柳嬷嬷的到来直接改变了含章殿强硬的行事风格。
这位陪伴郑太后大半生的老嬷嬷,与她的主人郑太后的性情完全不同,她是那样的低调而含蓄,谨守自己身为嬷嬷的身份,尽管颇得优容,却从未曾有过半分逾越。
荣烺死活不肯赏赐徐家年礼,柳嬷嬷就笑眯眯的说,“殿下只当不知道,以后殿下不喜的事,都交给奴婢办就好。”
比照着给郑家的年礼赏赐还要厚三分,赐了徐家年礼。
连徐妃知晓后都说,“柳嬷嬷倒是个知礼的。”
因为以前柳嬷嬷替她说过话,尽管柳嬷嬷是郑太后的心腹人,徐妃也说不上她的不是。看她能劝荣烺走正道,徐妃还赏了柳嬷嬷一匣子首饰。
柳嬷嬷亲自谢赏,言语特别恭敬,很是令徐妃舒适。
另外,林司仪每天要陪在荣烺身边,柳嬷嬷就接手了含章殿的宫务。年下礼数往来,她依旧让之前负责的大宫人掌管,她有了年岁,做个总揽,可宫里有她,就格外显着有条理。
只能说是嬷嬷功力不凡了。
事实上,荣烺说的是,“嬷嬷跟菩萨也差不离了。”
觉着嬷嬷真是好性子。
忙叨叨的到了新年,宫中也新桃换旧符,除了各种祭礼,大年夜自有一番团聚热闹。皇家人虽不少,不论荣晟帝还是徐妃都兴致高昂,荣晟帝亲自做了好几首诗,徐妃也有诗词相和。

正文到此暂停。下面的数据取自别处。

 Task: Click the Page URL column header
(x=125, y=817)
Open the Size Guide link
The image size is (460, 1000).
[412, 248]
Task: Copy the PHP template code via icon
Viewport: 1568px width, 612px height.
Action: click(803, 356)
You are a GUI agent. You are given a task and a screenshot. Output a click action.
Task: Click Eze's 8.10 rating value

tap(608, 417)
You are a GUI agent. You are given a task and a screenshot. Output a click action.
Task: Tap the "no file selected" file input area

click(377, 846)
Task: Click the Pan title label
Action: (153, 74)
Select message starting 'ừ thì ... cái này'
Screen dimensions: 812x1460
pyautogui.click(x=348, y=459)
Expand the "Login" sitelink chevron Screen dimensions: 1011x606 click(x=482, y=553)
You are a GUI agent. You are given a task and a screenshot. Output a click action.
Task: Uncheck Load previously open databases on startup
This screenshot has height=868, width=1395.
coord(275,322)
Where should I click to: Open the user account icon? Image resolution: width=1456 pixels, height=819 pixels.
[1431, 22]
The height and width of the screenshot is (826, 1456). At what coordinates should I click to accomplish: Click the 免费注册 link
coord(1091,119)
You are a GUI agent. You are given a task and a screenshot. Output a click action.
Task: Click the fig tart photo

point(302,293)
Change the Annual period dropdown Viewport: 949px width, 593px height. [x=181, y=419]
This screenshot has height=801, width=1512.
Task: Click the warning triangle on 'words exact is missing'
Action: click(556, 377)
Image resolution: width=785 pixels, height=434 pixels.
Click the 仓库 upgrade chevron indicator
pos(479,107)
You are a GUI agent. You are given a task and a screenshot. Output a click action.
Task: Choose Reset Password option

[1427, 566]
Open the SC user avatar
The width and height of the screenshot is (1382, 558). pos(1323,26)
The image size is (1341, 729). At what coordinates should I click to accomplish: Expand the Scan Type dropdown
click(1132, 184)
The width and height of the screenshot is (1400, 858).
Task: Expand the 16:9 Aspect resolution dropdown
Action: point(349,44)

荣绵诗文也不错,荣烺更偏爱舞乐,小阿泰最好笑,一见歌舞眼睛都直了,还在乳娘怀里伸着两只小胳膊扭小屁股,满堂大笑。荣烺更是欢喜,大声说,“看,阿泰这就是像我!打小就懂得欣赏音乐舞蹈!”
荣晟帝笑的酒都洒了,“是有点像啊。”
“当然啦!”荣烺举杯对兄嫂道,“皇兄皇嫂、阿璎姐,我就祝你们明年多生几年宝宝,等明年这会儿,咱们再多几个小家伙儿,那才热闹哪!”
徐妃纵一直跟荣烺不对付,此际听到这话也欢喜无限,连连道,“对对,来,咱们一起吃一杯。”
郑皇后也举杯一起饮了。
第二日皇家有家宴,诸宗室藩王都在帝都,还有大长公主、长公主,便都进宫来一起宴饮取乐。
都是经年的老狐貍,热热闹闹的聚在一堂,大家极尽欢乐。
待初二起,又是一日君臣同乐。
初三日,荣晟帝亲自带着郑皇后徐妃以及皇子皇女,驾临大长公主府,参加大长公主府的戏酒。
大长公主请了顺柔长公主与在帝都的诸藩王坐陪,整个公主府蓬荜生辉。
待到初四,荣晟帝就不再出宫,荣绵荣烺自己去与相熟的亲友走动。长公主府与几家藩王府,兄妹俩都是一道去的。及至亲戚朋友家,两人便分开了。荣烺去郑家,荣绵去的徐家。另外,大臣府上,荣绵亲自到秦家看望秦太师,荣烺去的是颜相府第。
这样一看,隐隐有些泾渭分明了。
徐妃在荣烺过去定省时问荣烺,“你怎么不跟你皇兄一道去徐家,你外祖母你舅舅他们都想你哪。”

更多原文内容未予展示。